=== RECORDS TO USE ===

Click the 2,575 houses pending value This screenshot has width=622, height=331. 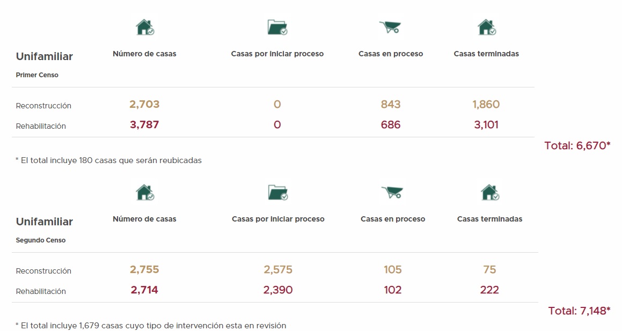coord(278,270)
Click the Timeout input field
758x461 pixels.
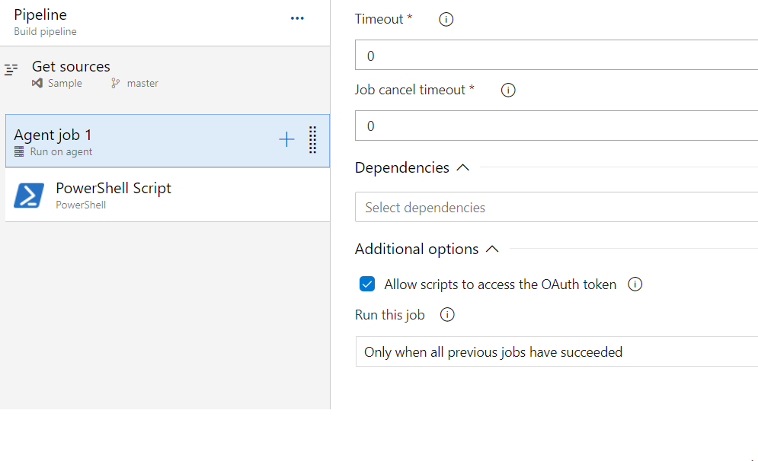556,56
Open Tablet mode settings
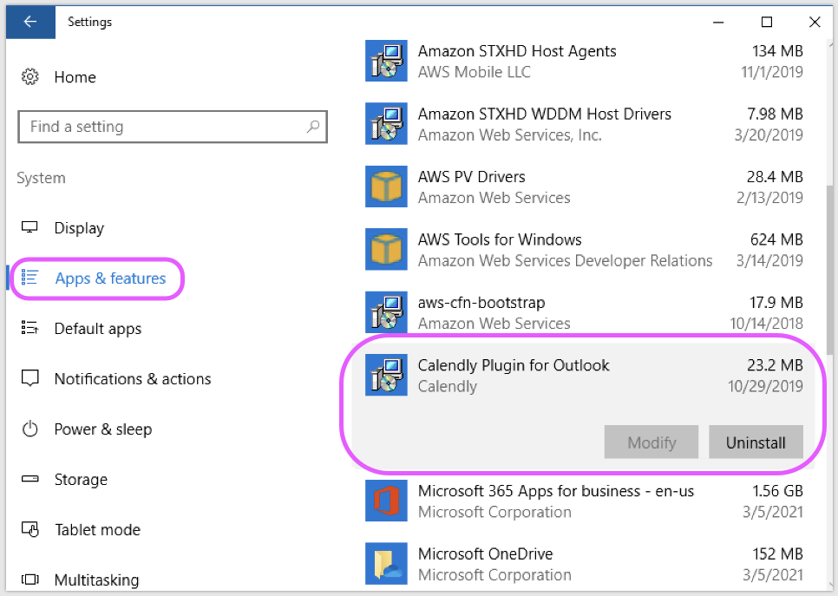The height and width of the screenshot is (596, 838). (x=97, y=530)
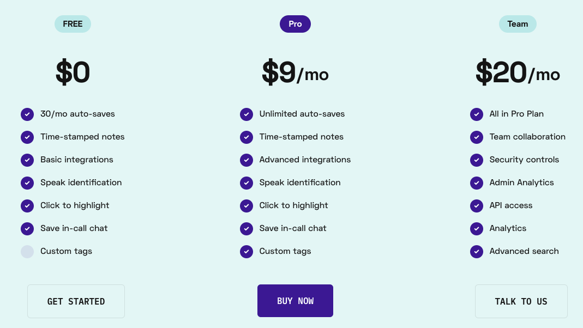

===

**DIRECTIONS**
Your answer must be an exact copy of the lines from the one with "Click the Timeout input field" through the final line of the data, both included, without any pictures.

**EXERCISE SOLUTION**
Click the Timeout input field
758x461 pixels.
556,56
Open Tablet mode settings
The height and width of the screenshot is (596, 838). (x=97, y=530)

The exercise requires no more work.